-- DATA PROVIDED --
[Start of section]
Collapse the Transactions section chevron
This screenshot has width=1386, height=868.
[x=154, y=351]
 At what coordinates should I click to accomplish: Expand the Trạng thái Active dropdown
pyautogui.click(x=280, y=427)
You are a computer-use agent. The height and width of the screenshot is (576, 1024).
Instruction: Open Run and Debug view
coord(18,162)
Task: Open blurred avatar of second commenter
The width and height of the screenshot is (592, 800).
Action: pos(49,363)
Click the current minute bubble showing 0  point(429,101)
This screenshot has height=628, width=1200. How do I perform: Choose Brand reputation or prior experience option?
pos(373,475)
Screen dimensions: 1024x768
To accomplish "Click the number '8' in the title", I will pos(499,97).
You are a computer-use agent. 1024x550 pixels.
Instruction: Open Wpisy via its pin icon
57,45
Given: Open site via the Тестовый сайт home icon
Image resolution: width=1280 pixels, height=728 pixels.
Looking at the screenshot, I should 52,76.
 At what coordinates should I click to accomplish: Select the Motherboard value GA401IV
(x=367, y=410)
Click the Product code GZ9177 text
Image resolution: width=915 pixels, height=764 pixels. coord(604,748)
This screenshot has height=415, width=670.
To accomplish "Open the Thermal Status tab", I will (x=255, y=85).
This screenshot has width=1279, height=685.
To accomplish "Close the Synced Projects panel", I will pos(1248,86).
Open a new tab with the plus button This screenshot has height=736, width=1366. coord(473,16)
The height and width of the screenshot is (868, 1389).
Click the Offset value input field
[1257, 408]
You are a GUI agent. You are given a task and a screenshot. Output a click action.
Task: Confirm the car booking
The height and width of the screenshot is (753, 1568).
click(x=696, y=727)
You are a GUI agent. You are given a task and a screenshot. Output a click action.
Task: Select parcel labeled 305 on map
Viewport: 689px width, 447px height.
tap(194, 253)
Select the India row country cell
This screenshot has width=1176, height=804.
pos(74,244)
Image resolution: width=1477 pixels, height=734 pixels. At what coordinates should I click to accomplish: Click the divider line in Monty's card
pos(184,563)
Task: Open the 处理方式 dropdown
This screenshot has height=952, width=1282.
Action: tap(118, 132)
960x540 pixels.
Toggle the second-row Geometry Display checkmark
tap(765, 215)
[End of section]
-- EXERCISE DIRECTIONS --
Go through the material and select each line with the string "will" in it.

-- RESPONSE TO THIS TASK --
To accomplish "Click the number '8' in the title", I will pos(499,97).
To accomplish "Open the Thermal Status tab", I will (x=255, y=85).
To accomplish "Close the Synced Projects panel", I will pos(1248,86).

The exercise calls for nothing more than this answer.